Women's soccer had long-struggled to find an audience in Japan, a fact that made the Japanese team's win against the United States' perennial juggernaut of a women's team at last July's Women's World Cup that much more significant. With the win, Japan had snapped a 26-game losing streak against the Americans and simultaneously bellowed that it was an athletic force to be reckoned with in international competition.
The New York Times recounts the long fight for legitimacy that women's soccer has had in order to attain even a tenuous level of prominence in Japan. Though the World Cup win was big for the Japanese women, — especially as it came in wake of the Fukushima disaster — the record attendance at Nadeshiko League (the women's league) games as well as international matches is always a losing streak away from evaporating. According to Tamotsu Suzuki, the coach of the women's team two decades past, the women, despite signing endorsement deals and reaching celebrity status in Japan and abroad, are in an ongoing process of firmly establishing their place on the domestic and international stages.
The players can't forget the enthusiasm of the national team. They have to keep playing hard, be polite and never give up. If they don't do things right, it will be the same as in the past.

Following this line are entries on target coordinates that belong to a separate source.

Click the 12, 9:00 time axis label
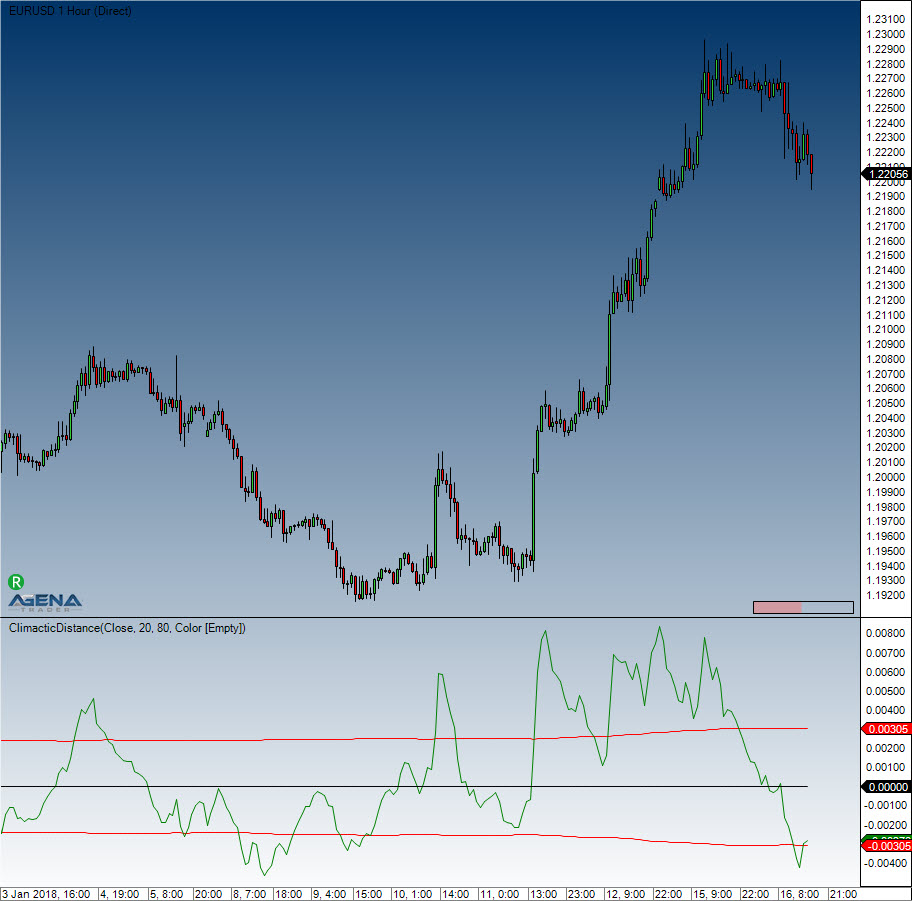 tap(625, 893)
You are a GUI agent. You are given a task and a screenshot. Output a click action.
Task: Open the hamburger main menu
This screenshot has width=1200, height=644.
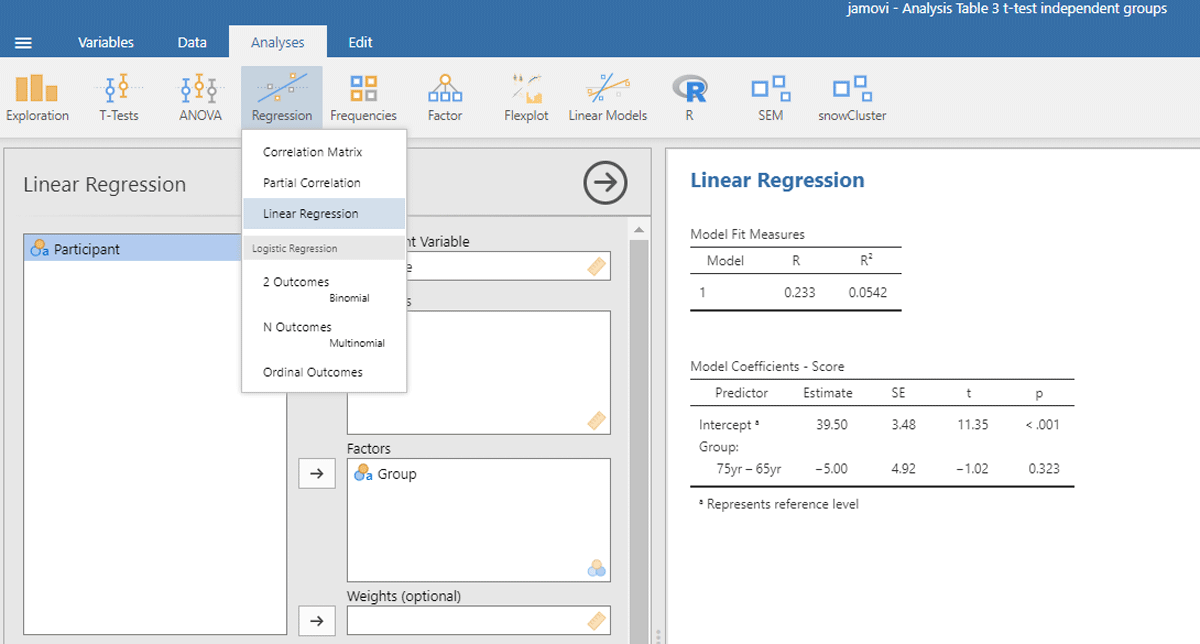click(24, 43)
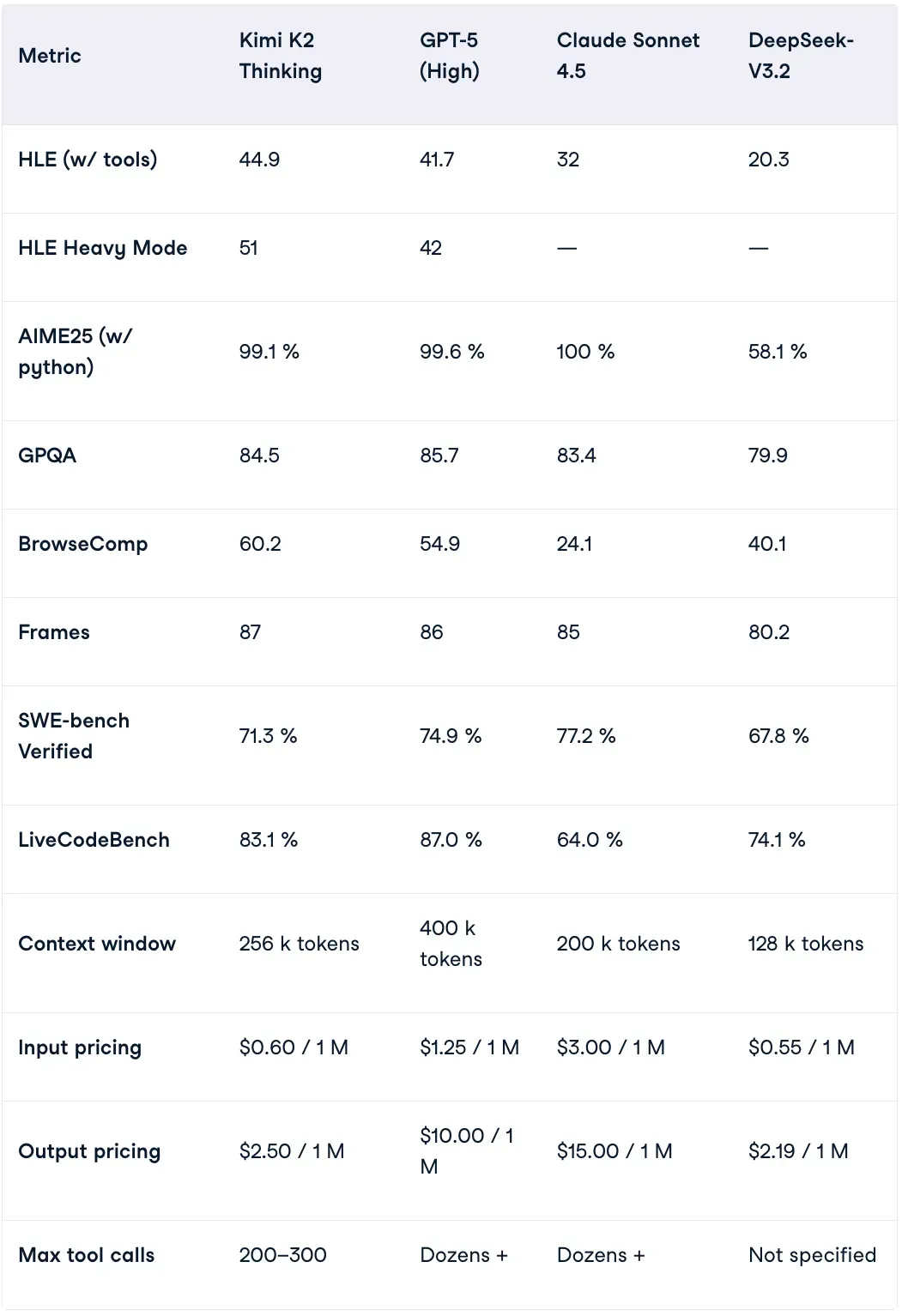Click the AIME25 (w/ python) row label
The height and width of the screenshot is (1316, 908).
(76, 352)
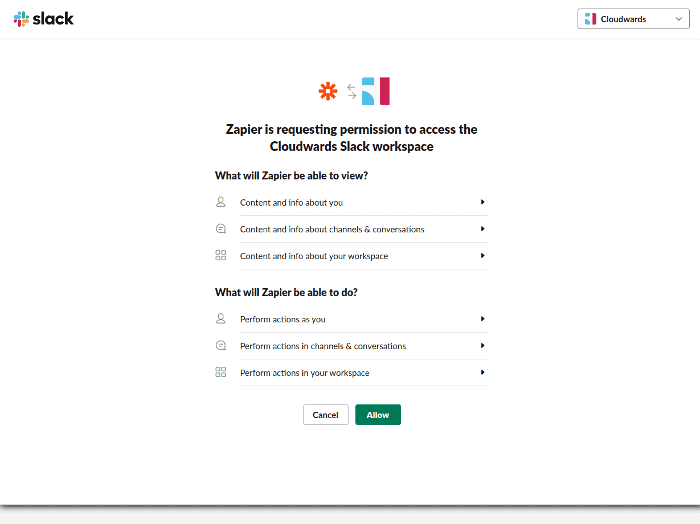The width and height of the screenshot is (700, 524).
Task: Expand channels & conversations content arrow
Action: tap(483, 229)
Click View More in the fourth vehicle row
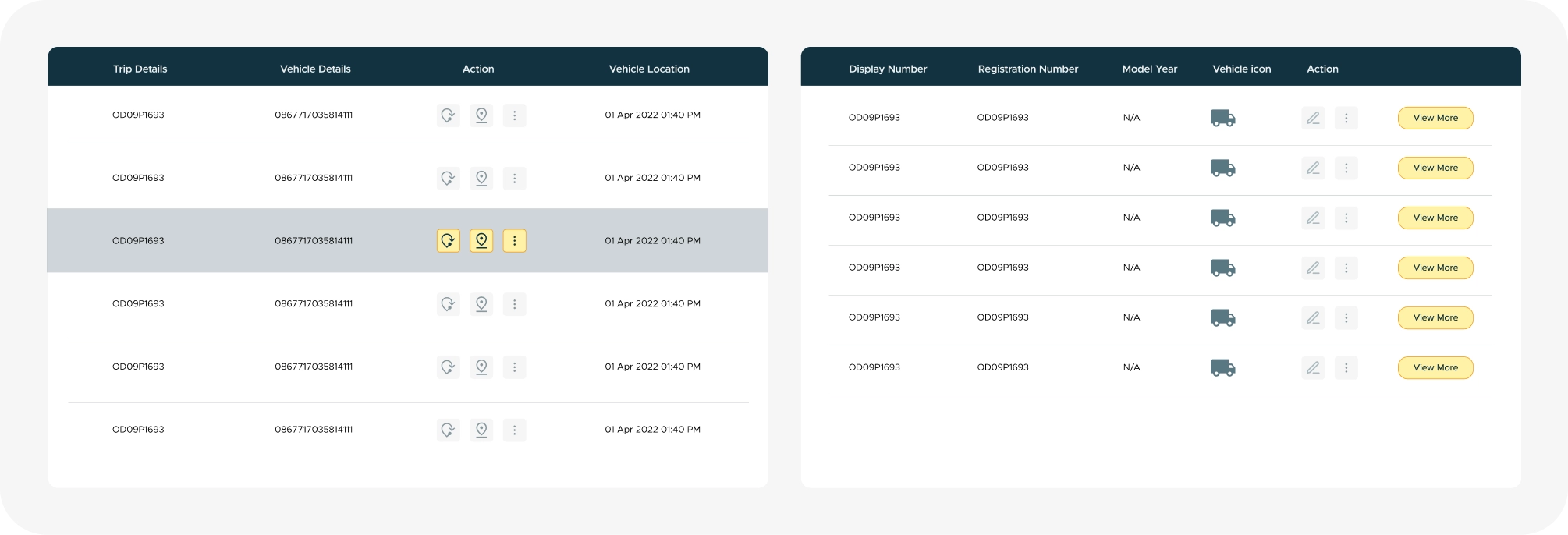This screenshot has width=1568, height=535. (x=1435, y=268)
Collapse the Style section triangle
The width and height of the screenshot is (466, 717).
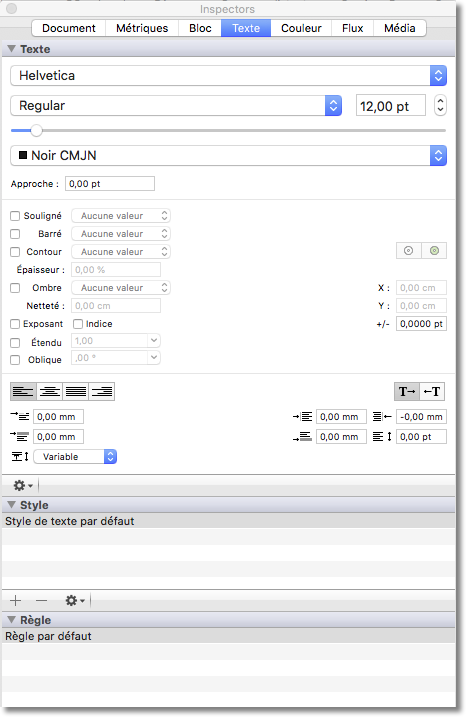click(11, 505)
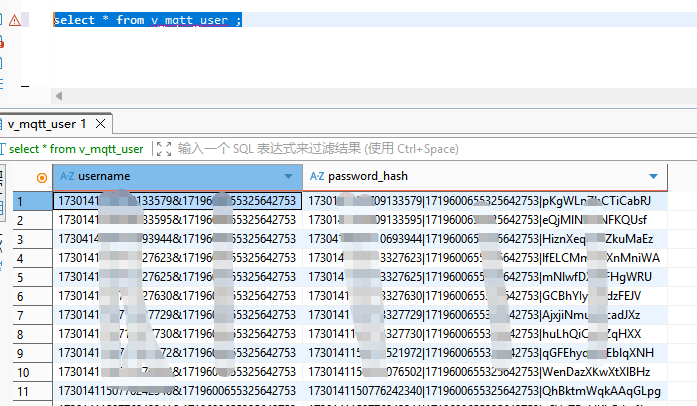Open the password_hash column sort dropdown arrow

[653, 177]
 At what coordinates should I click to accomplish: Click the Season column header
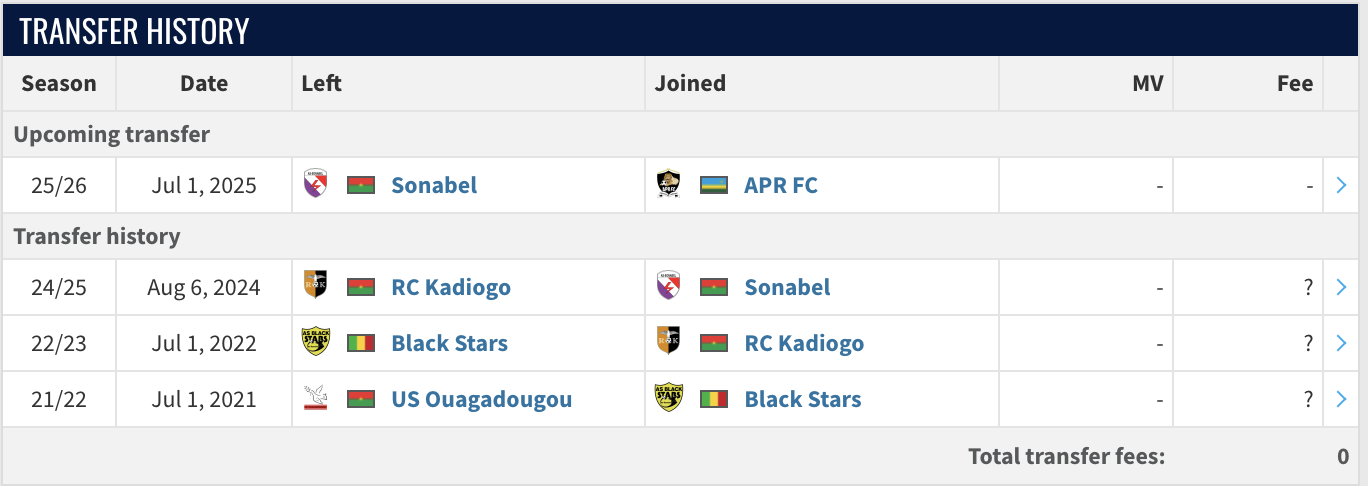point(59,83)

The past, as it happens, wasn't very awesome. In the 90s, fan attendance was meager (to be counted in the hundreds) and players often had to borrow money to travel abroad with the national team (now, of course, they have the luxury of flying coach while their male counterparts fly business class). The women's league eventually fractured in 1998 after a decade during which Japan was mired in the economic doldrums. Though men's soccer continued to expand during those lean years, women's soccer became all but extinct.